** Work to do **
Convert all of these lines into a numbered list, leaving out the blank lines.

....

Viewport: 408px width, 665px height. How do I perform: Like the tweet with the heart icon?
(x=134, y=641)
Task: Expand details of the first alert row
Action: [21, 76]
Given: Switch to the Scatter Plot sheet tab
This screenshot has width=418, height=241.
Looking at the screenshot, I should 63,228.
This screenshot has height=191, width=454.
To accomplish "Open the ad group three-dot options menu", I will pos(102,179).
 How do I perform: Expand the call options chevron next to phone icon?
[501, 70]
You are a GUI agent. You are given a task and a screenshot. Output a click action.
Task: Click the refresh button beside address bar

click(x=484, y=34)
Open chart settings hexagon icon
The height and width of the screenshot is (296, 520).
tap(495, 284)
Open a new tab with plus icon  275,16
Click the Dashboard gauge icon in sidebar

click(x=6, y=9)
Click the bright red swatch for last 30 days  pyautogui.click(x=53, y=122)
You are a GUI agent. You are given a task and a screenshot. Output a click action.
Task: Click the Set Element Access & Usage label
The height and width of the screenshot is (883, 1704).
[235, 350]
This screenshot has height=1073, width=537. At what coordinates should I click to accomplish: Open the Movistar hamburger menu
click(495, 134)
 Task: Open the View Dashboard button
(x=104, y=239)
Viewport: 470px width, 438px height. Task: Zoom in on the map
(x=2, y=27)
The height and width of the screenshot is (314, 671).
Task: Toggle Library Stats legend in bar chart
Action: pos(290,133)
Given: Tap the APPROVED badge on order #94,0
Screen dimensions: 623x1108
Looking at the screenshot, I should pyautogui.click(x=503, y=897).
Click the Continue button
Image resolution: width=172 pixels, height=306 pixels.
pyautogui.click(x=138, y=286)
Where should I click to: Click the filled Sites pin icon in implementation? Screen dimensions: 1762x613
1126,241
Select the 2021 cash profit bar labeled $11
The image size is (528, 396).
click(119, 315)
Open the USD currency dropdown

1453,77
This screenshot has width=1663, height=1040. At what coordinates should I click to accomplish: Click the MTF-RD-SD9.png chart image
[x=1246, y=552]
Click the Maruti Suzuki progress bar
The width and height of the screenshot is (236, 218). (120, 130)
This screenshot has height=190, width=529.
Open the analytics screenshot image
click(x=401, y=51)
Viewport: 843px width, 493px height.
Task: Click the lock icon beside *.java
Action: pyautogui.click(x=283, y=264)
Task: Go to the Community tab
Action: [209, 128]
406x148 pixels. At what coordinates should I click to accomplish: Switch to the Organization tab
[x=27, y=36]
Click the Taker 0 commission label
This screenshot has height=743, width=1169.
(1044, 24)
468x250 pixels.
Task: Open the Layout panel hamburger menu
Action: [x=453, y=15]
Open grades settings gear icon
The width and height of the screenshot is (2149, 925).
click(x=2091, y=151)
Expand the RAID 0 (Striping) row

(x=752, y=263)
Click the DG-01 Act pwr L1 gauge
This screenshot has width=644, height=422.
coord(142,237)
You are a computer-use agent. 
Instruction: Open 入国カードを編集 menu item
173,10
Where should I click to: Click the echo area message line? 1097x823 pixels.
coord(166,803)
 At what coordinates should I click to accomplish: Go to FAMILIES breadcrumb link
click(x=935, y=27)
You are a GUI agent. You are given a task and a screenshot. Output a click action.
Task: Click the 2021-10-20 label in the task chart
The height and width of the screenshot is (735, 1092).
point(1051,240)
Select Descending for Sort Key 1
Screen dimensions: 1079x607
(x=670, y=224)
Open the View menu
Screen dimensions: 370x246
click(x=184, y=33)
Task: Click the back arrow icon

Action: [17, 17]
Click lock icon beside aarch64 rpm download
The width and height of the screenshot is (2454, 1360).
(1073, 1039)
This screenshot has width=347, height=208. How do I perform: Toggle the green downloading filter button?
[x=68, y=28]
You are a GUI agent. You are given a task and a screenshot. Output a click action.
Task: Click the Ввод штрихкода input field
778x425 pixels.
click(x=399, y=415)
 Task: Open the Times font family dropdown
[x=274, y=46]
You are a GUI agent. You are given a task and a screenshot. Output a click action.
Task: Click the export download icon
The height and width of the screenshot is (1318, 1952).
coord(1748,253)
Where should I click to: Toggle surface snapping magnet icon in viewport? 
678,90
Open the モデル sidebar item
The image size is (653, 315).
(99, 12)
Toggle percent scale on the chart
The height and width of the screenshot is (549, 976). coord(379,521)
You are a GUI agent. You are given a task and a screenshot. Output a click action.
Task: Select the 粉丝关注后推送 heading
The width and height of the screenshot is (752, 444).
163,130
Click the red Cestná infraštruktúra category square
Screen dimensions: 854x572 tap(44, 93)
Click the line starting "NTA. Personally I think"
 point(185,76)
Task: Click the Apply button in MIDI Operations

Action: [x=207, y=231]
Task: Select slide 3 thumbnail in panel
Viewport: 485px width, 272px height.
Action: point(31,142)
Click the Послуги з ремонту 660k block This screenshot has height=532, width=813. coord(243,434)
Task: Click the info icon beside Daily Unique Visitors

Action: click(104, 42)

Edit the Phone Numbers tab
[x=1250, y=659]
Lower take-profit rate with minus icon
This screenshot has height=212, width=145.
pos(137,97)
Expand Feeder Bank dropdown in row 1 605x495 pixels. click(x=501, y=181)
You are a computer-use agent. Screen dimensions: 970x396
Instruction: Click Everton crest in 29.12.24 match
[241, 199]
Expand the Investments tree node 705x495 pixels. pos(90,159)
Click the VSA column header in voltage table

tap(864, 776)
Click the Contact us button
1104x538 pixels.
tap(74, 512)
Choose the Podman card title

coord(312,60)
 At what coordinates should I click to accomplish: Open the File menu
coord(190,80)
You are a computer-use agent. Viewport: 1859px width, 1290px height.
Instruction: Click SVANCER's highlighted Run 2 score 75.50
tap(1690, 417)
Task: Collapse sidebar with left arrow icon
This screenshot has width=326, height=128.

....

** Exercise answer **
1. Viewport: 408px width, 665px height. How do I perform: Like the tweet with the heart icon?
2. (x=134, y=641)
3. Task: Expand details of the first alert row
4. Action: [21, 76]
5. Given: Switch to the Scatter Plot sheet tab
6. This screenshot has width=418, height=241.
7. Looking at the screenshot, I should 63,228.
8. This screenshot has height=191, width=454.
9. To accomplish "Open the ad group three-dot options menu", I will pos(102,179).
10.  How do I perform: Expand the call options chevron next to phone icon?
11. [501, 70]
12. You are a GUI agent. You are given a task and a screenshot. Output a click action.
13. Task: Click the refresh button beside address bar
14. click(x=484, y=34)
15. Open chart settings hexagon icon
16. The height and width of the screenshot is (296, 520).
17. tap(495, 284)
18. Open a new tab with plus icon  275,16
19. Click the Dashboard gauge icon in sidebar
20. click(x=6, y=9)
21. Click the bright red swatch for last 30 days  pyautogui.click(x=53, y=122)
22. You are a GUI agent. You are given a task and a screenshot. Output a click action.
23. Task: Click the Set Element Access & Usage label
24. The height and width of the screenshot is (883, 1704).
25. [235, 350]
26. This screenshot has height=1073, width=537. At what coordinates should I click to accomplish: Open the Movistar hamburger menu
27. click(495, 134)
28.  Task: Open the View Dashboard button
29. (x=104, y=239)
30. Viewport: 470px width, 438px height. Task: Zoom in on the map
31. (x=2, y=27)
32. The height and width of the screenshot is (314, 671).
33. Task: Toggle Library Stats legend in bar chart
34. Action: pos(290,133)
35. Given: Tap the APPROVED badge on order #94,0
36. Screen dimensions: 623x1108
37. Looking at the screenshot, I should pyautogui.click(x=503, y=897).
38. Click the Continue button
39. Image resolution: width=172 pixels, height=306 pixels.
40. pyautogui.click(x=138, y=286)
41. Where should I click to: Click the filled Sites pin icon in implementation? Screen dimensions: 1762x613
42. 1126,241
43. Select the 2021 cash profit bar labeled $11
44. The image size is (528, 396).
45. click(119, 315)
46. Open the USD currency dropdown
47. 1453,77
48. This screenshot has width=1663, height=1040. At what coordinates should I click to accomplish: Click the MTF-RD-SD9.png chart image
49. [x=1246, y=552]
50. Click the Maruti Suzuki progress bar
51. The width and height of the screenshot is (236, 218). (120, 130)
52. This screenshot has height=190, width=529.
53. Open the analytics screenshot image
54. click(x=401, y=51)
55. Viewport: 843px width, 493px height.
56. Task: Click the lock icon beside *.java
57. Action: pyautogui.click(x=283, y=264)
58. Task: Go to the Community tab
59. Action: [209, 128]
60. 406x148 pixels. At what coordinates should I click to accomplish: Switch to the Organization tab
61. [x=27, y=36]
62. Click the Taker 0 commission label
63. This screenshot has height=743, width=1169.
64. (1044, 24)
65. 468x250 pixels.
66. Task: Open the Layout panel hamburger menu
67. Action: [x=453, y=15]
68. Open grades settings gear icon
69. The width and height of the screenshot is (2149, 925).
70. click(x=2091, y=151)
71. Expand the RAID 0 (Striping) row
72. (x=752, y=263)
73. Click the DG-01 Act pwr L1 gauge
74. This screenshot has width=644, height=422.
75. coord(142,237)
76. You are a computer-use agent. 
77. Instruction: Open 入国カードを編集 menu item
78. 173,10
79. Where should I click to: Click the echo area message line? 1097x823 pixels.
80. coord(166,803)
81.  At what coordinates should I click to accomplish: Go to FAMILIES breadcrumb link
82. click(x=935, y=27)
83. You are a GUI agent. You are given a task and a screenshot. Output a click action.
84. Task: Click the 2021-10-20 label in the task chart
85. The height and width of the screenshot is (735, 1092).
86. point(1051,240)
87. Select Descending for Sort Key 1
88. Screen dimensions: 1079x607
89. (x=670, y=224)
90. Open the View menu
91. Screen dimensions: 370x246
92. click(x=184, y=33)
93. Task: Click the back arrow icon
94. Action: [17, 17]
95. Click lock icon beside aarch64 rpm download
96. The width and height of the screenshot is (2454, 1360).
97. (1073, 1039)
98. This screenshot has width=347, height=208. How do I perform: Toggle the green downloading filter button?
99. [x=68, y=28]
100. You are a GUI agent. You are given a task and a screenshot. Output a click action.
101. Task: Click the Ввод штрихкода input field
102. 778x425 pixels.
103. click(x=399, y=415)
104.  Task: Open the Times font family dropdown
105. [x=274, y=46]
106. You are a GUI agent. You are given a task and a screenshot. Output a click action.
107. Task: Click the export download icon
108. The height and width of the screenshot is (1318, 1952).
109. coord(1748,253)
110. Where should I click to: Toggle surface snapping magnet icon in viewport? 
111. 678,90
112. Open the モデル sidebar item
113. The image size is (653, 315).
114. (99, 12)
115. Toggle percent scale on the chart
116. The height and width of the screenshot is (549, 976). coord(379,521)
117. You are a GUI agent. You are given a task and a screenshot. Output a click action.
118. Task: Select the 粉丝关注后推送 heading
119. The width and height of the screenshot is (752, 444).
120. 163,130
121. Click the red Cestná infraštruktúra category square
122. Screen dimensions: 854x572 tap(44, 93)
123. Click the line starting "NTA. Personally I think"
124.  point(185,76)
125. Task: Click the Apply button in MIDI Operations
126. Action: [x=207, y=231]
127. Task: Select slide 3 thumbnail in panel
128. Viewport: 485px width, 272px height.
129. Action: point(31,142)
130. Click the Послуги з ремонту 660k block This screenshot has height=532, width=813. coord(243,434)
131. Task: Click the info icon beside Daily Unique Visitors
132. Action: click(104, 42)
133. Edit the Phone Numbers tab
134. [x=1250, y=659]
135. Lower take-profit rate with minus icon
136. This screenshot has height=212, width=145.
137. pos(137,97)
138. Expand Feeder Bank dropdown in row 1 605x495 pixels. click(x=501, y=181)
139. You are a computer-use agent. Screen dimensions: 970x396
140. Instruction: Click Everton crest in 29.12.24 match
141. [241, 199]
142. Expand the Investments tree node 705x495 pixels. pos(90,159)
143. Click the VSA column header in voltage table
144. tap(864, 776)
145. Click the Contact us button
146. 1104x538 pixels.
147. tap(74, 512)
148. Choose the Podman card title
149. coord(312,60)
150.  At what coordinates should I click to accomplish: Open the File menu
151. coord(190,80)
152. You are a computer-use agent. Viewport: 1859px width, 1290px height.
153. Instruction: Click SVANCER's highlighted Run 2 score 75.50
154. tap(1690, 417)
155. Task: Collapse sidebar with left arrow icon
156. This screenshot has width=326, height=128.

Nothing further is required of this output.